Jen w stosunku do dolara nie był tak tani od 1990 r. - zauważa agencja Reutera. W środę bowiem amerykańska waluta na tle japońskiej umocniła się do 151,97 jenów, przebijając tym samym ostanie minimum z października 2022 r., tj. 151,94 jenów. Wtedy tamtejsze władze monetarne interweniowały, skupując japońskie aktywa.
Takiego scenariusza nie wykluczali również przy okazji najświeższej przeceny jena. Zarówno przedstawiciel Banku Japonii, jak i tamtejszy minister finansów zwołali konferencje prasowe, na których podkreślali, że chcąc przeciwdziałać negatywnemu wpływowi na gospodarkę są gotowi do działania. Patrząc jednocześnie na dalszy rozwój wypadków można wywnioskować, że władze monetarne i rządowe na taki ruch już się zdecydowały.
W dalszej części dnia jen zaczął się umacniać. Jednak trudno tu mówić o imponujących skokach, ponieważ ok. godz. 15 czasu polskiego, czyli po dziesięciu godzinach od opisywanych wydarzeń, jeden dolar amerykański kosztował 151,33 jenów.
Zamieszanie na kursie japońskiej waluty wynika z ostatniej decyzji tamtejszego banku centralnego. Bank Japonii postanowił pierwszy raz od 17 lat na podwyżkę stóp procentowych, które obecnie mieszczą się w przedziale między 0 a 0,10 proc.
Taki koszt pieniądza i tak wydaję się być niewielkim, jeżeli spojrzy się na ostatnie ruchy czołowych banków centralnych na świecie. Dość powiedzieć, że w USA System Rezerwy Federalnej utrzymuje stopy procentowe na najwyższym od 23 lat poziomie (5,25 a 5,50 proc.), a Europejski Bank Centralny na najwyższym w historii - 4,50 procent.

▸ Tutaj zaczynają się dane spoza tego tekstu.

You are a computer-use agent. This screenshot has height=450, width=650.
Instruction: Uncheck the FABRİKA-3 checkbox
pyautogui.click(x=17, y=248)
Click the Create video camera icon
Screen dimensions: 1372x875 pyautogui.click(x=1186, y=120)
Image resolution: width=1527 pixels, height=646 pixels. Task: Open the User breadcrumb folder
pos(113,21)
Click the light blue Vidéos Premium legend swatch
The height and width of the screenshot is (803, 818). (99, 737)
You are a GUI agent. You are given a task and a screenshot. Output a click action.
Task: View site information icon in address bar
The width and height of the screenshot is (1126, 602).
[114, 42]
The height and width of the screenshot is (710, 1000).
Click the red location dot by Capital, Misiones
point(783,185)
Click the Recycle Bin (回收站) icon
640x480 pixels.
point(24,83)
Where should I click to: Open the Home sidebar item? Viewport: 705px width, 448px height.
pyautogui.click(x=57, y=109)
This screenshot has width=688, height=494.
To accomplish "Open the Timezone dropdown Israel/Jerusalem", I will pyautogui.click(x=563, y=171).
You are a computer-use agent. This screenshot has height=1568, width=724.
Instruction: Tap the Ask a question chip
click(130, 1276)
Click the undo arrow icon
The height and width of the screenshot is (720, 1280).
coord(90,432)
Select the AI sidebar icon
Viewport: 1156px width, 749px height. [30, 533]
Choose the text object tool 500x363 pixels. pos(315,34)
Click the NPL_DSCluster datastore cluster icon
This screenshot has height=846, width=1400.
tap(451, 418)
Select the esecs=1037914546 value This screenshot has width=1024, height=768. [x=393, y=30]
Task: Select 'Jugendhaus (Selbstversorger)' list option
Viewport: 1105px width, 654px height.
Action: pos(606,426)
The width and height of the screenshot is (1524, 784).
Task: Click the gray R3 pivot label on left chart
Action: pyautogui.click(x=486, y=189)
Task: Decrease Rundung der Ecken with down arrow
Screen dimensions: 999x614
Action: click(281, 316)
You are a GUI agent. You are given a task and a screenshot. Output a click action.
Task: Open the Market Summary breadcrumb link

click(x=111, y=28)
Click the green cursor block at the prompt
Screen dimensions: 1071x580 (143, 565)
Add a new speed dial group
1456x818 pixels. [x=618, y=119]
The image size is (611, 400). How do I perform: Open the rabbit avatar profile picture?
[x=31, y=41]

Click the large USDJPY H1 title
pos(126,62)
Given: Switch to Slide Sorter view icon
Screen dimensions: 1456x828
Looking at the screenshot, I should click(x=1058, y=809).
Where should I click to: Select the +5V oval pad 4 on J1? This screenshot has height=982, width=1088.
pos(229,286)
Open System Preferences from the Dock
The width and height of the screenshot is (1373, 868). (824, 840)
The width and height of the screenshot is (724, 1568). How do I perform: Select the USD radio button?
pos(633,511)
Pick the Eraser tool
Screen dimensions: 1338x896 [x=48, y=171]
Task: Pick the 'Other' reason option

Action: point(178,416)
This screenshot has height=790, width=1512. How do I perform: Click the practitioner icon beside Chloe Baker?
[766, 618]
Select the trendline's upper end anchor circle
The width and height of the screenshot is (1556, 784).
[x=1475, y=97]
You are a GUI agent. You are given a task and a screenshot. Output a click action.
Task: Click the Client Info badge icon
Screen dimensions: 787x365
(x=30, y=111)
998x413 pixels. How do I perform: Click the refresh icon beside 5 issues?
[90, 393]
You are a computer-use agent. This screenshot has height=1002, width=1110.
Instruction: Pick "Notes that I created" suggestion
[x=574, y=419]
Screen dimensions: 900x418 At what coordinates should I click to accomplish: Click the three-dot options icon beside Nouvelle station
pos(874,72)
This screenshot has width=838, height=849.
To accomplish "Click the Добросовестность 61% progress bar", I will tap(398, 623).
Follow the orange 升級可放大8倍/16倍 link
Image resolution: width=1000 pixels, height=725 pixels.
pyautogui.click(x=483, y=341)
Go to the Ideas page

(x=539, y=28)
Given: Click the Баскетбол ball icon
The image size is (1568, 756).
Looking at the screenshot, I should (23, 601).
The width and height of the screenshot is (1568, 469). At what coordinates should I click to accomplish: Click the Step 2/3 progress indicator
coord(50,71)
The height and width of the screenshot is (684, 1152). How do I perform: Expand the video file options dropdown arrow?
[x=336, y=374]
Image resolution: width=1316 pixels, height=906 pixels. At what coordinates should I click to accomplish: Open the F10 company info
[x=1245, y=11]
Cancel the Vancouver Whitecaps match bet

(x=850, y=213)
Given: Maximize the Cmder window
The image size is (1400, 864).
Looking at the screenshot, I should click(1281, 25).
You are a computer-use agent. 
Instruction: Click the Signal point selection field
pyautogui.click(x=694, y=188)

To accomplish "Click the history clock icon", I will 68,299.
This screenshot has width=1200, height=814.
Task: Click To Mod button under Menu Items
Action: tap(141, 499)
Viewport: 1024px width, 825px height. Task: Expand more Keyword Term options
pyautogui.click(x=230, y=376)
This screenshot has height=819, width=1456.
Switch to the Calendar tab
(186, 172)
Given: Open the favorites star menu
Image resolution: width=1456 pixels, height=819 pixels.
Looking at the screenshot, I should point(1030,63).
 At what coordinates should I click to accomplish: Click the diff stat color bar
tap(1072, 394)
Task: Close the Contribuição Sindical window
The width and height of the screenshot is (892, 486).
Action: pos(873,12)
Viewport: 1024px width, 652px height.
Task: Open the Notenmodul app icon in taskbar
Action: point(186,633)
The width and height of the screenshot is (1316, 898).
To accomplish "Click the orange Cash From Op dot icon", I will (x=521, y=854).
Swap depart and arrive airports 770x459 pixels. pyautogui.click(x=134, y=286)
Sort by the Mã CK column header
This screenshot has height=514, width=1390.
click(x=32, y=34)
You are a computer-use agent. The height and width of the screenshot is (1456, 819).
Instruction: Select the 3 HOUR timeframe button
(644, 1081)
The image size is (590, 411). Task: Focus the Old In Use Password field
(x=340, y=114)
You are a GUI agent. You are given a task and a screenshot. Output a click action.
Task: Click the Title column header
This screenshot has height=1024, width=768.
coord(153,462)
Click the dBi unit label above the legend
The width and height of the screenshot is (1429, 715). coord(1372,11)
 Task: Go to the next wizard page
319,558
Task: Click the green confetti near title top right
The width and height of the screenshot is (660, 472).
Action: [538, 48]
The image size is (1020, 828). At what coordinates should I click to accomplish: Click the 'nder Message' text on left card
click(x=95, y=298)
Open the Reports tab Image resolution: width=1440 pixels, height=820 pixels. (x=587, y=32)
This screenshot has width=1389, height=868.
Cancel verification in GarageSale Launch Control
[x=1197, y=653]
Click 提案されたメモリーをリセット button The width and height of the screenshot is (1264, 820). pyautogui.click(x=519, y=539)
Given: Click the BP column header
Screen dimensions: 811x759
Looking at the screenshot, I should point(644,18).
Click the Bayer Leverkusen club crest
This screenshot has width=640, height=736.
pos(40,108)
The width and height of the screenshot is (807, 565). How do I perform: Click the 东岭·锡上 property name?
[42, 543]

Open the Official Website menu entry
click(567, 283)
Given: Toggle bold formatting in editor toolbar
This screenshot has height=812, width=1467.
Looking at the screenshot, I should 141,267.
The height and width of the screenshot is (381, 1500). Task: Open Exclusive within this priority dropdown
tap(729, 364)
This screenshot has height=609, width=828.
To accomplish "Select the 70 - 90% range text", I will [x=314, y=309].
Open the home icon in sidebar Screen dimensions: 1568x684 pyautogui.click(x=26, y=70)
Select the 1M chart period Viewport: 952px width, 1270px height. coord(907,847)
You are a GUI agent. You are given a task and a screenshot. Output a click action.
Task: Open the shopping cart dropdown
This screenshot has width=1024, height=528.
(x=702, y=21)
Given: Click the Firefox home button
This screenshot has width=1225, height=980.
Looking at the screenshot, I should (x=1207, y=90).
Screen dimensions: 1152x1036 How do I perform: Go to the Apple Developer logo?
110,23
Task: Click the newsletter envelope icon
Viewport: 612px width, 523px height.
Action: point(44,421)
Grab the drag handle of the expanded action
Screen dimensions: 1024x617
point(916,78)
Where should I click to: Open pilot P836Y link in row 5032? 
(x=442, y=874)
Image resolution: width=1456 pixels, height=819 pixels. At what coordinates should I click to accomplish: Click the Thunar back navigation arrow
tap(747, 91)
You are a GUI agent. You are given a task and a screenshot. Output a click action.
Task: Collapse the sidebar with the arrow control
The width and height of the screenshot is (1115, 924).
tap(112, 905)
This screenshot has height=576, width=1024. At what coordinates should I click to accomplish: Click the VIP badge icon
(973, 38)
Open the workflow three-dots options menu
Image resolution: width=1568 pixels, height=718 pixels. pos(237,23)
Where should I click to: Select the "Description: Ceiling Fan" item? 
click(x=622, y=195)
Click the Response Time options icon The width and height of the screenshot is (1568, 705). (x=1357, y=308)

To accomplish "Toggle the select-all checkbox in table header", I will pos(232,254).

Przypadek Japonii jest jednak inny, ponieważ kraj ten mierzył się przez wiele lat z deflacją, czyli spadkiem cen, co było skutkiem stagnacji gospodarki. Dlatego też Bank Japonii zdecydował się w 2016 r. na wprowadzenie ujemnych stóp procentowych. Te do połowy marca przez blisko 8 lat wynosiły -0,10 proc.
Ujemne stopy procentowe wymuszają na bankach komercyjnych zapłatę od środków trzymanych jako depozyt. W dużym uproszczeniu motywuje to sektor finansowy do większego rozmachu przy udzielaniu kredytów, co wpływa na liczniejsze inwestycje wśród firm i większe wydatki konsumentów. W teorii więc daje to paliwa rozwoju gospodarczemu.
Jednak drugą stroną medalu jest duże ryzyko, że deflacja przemieni się w problem z inflacją, czyli zbyt szybkim tempem wzrostu cen. W zależności od gospodarki inflacja jest czymś dobrym, ale jak nie przekracza ustalonego przez władze pieniężne poziomu. W Japonii jest to 2 proc., a dla przykładu w Polsce przedział od 1,5 do 3,5 proc. Różnica wynika z większej tolerancji do dynamiki wzrostu cen, która dotyczy najczęściej gospodarek rozwijających się, takich jak nasza.
Wracając jednak do Japonii, to ostatnia decyzja o podwyżce stóp procentowych zmieniła więc diametralnie kurs prowadzenia polityki pieniężnej. Kraj ten porzucił taktykę tanich kredytów, ponieważ inflacja zaczęła wymykać się spod kontroli. Najwyższy odczyt miał miejsce w styczniu 2023 r., kiedy to dynamika w relacji rocznej wyniosłą 4,3 proc., a już po roku wyhamowała do 2,8 proc., czyli dalej była wyższa od celu Banku Japonii.